P.S.  Another small point, I'm okay the idea of a prime telephoto, if the quality is superior to a telephoto zoom. 
P.P.S I'm okay with shooting at fairly high ISOs to get the right shutter speed, about 1/600s.  I shoot RAW and can use noise ninja when I get it.


----------



## fmw (Apr 9, 2007)

I can't tell you about mounts and compatibility but I can tell you that the lens is certainly likely to outperform a zoom in terms of image quality.


----------



## GreenSlime89 (Apr 9, 2007)

I've asked the seller, but no reply yet, I'm hoping to buy it but I don't wanna pay over £40 and find it's of no use to me.  Just over 20 hours left, does anyone have any more information?

Thank you for your input fmw, I will certainly have confidence in the quality of the pictures I'll get from the lens if I'm successful.


----------



## Big Mike (Apr 9, 2007)

It's an auto focus lens and it says it's a Canon mount...so that must mean that it's an EF mount and it will fit any Canon EOS camera...including your 20D.  From what I can find...it is a 'full frame' lens.

You seem to have a good idea of it's use and limitations so it would probably be a good lens for you...if you can get it for a good price.  It will probably shoot up in price in the last few minutes of the auction.


----------



## GreenSlime89 (Apr 9, 2007)

Thanks again for another good reply, the seller has contacted me and confirmed your thoughts, so a good call Big Mike.  I'll try my damnest to get it, convincing my parents will be pretty tricky though.  Another quick question, I think I know what the answer will be but, will I need a better tripod to use this if it isn't possible to hand hold.  I have a cheap £15 HAMA tripod.  So I don't think it would be possible to attach the lens to the tripod, but you never know.  I can always use a bean bag until I can afford a good, light, versatile and sturdy tripod.


----------



## Big Mike (Apr 9, 2007)

It's got a tripod collar...and it will certainly have standard tripod mounting threads...so it should fit onto your tripod.  The issue will then be the weight...it might be too heavy for your tripod to hold.


----------



## Devananda (Apr 9, 2007)

when/if you get it PLZ post a review with some pics.
thanks


----------



## GreenSlime89 (Apr 10, 2007)

Devananda said:


> when/if you get it PLZ post a review with some pics.
> thanks


I'll do that if I get it.  Although, if it's good and you want to buy it it's unlikely you'll be able to get it very easily - I couldn't find it on the Sigma website or any review websites.  I've still gotta convince my parents - I'm only 15 so I don't have access to my bank account.


----------



## Big Mike (Apr 10, 2007)

http://www.fredmiranda.com/reviews/showproduct.php?product=130&sort=7&cat=myprod&page=1

Here is a review...although it's the HSM version, which may be slightly different from the one you are looking at.

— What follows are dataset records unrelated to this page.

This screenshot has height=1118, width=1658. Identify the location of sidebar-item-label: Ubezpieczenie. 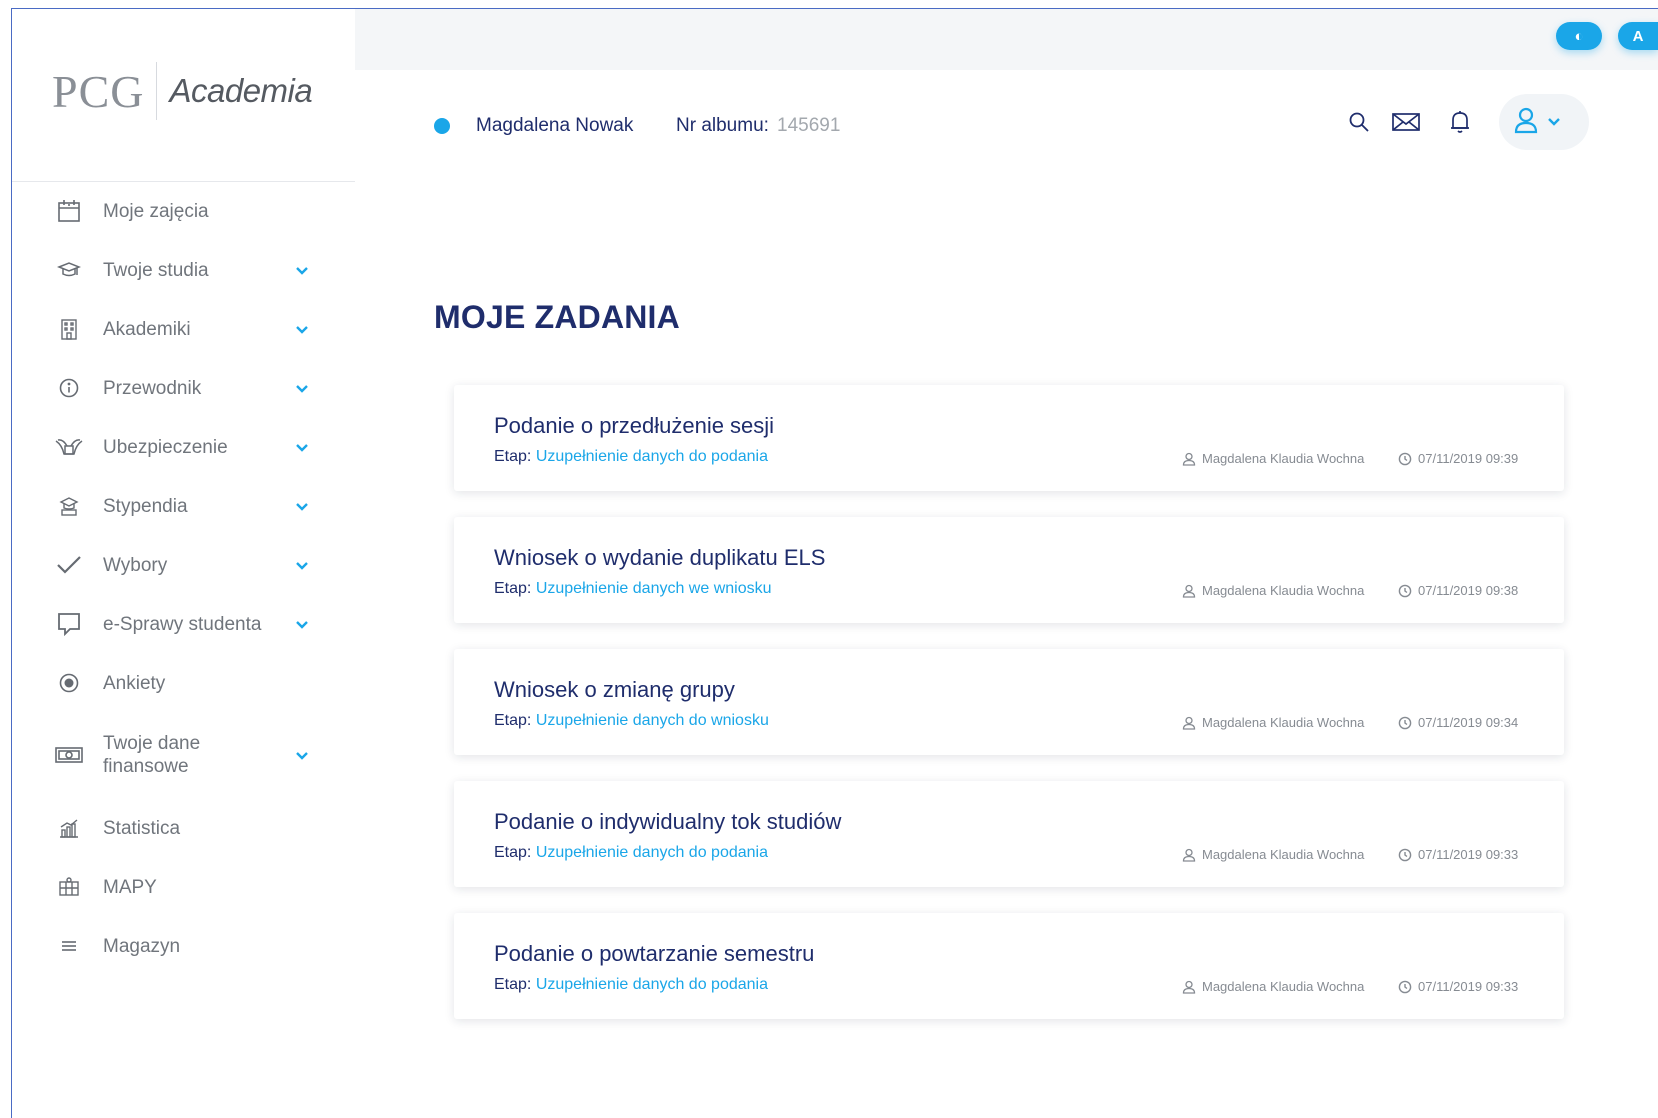
(166, 447).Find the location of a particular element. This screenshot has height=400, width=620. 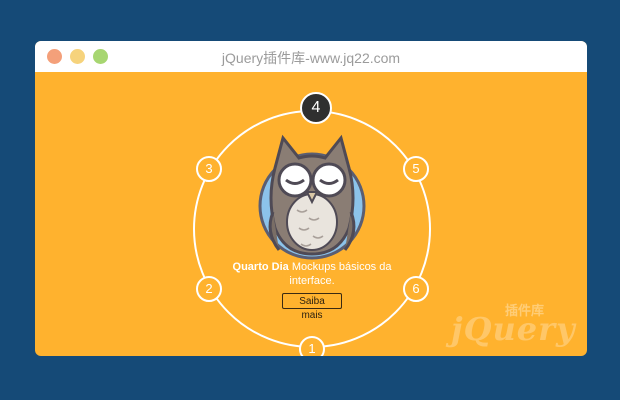

step-node-2: 2 is located at coordinates (209, 289).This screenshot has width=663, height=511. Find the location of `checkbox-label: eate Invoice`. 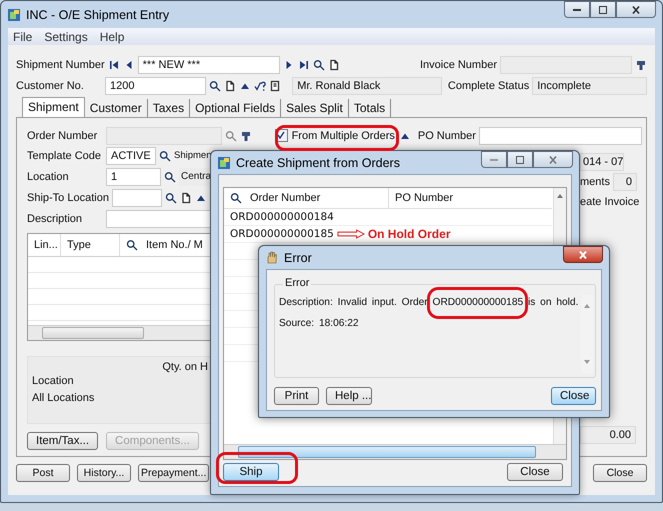

checkbox-label: eate Invoice is located at coordinates (610, 202).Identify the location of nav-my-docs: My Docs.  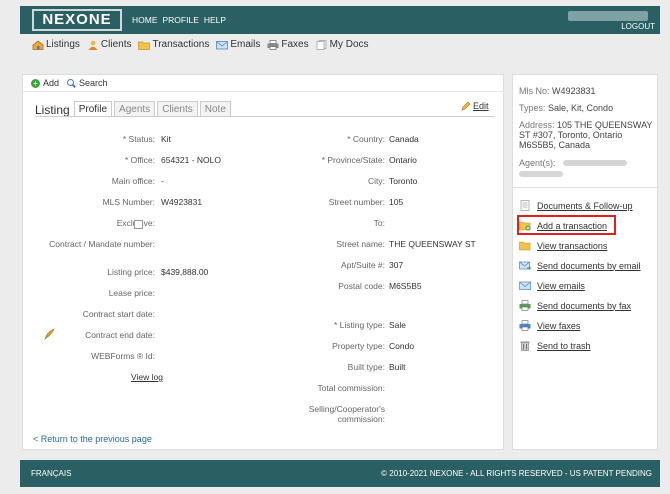
(342, 44).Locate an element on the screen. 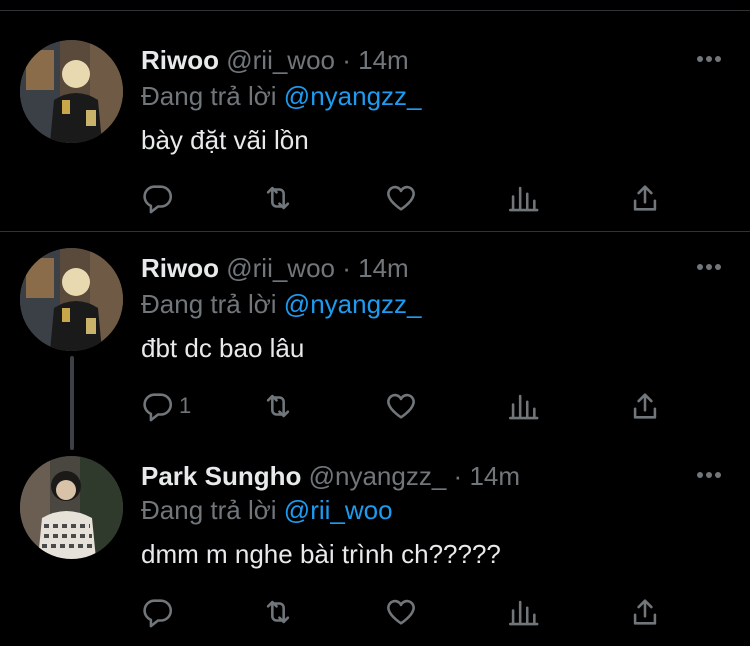  display-name: Park Sungho is located at coordinates (221, 476).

It's a discontinued lens, which is why it's not on the Sigma site.  I did read one review that said the lens didn't work on a Canon 10D because of a compatibility issue and it couldn't be 're-chipped' like some lenses can.  However, they also said that it worked fine on a different Canon Camera...a 1Ds, or something like that.


----------



## GreenSlime89 (Apr 10, 2007)

Bad news:  It went up to £92.  I couldn't afford to compete with that so I left it.  Thanks for all your help.  I'm gonna trawl some second hand shops and try to find one of them.  It looks great.  Thanks for all your help, I'm just sorry I didn't get it to review it.


----------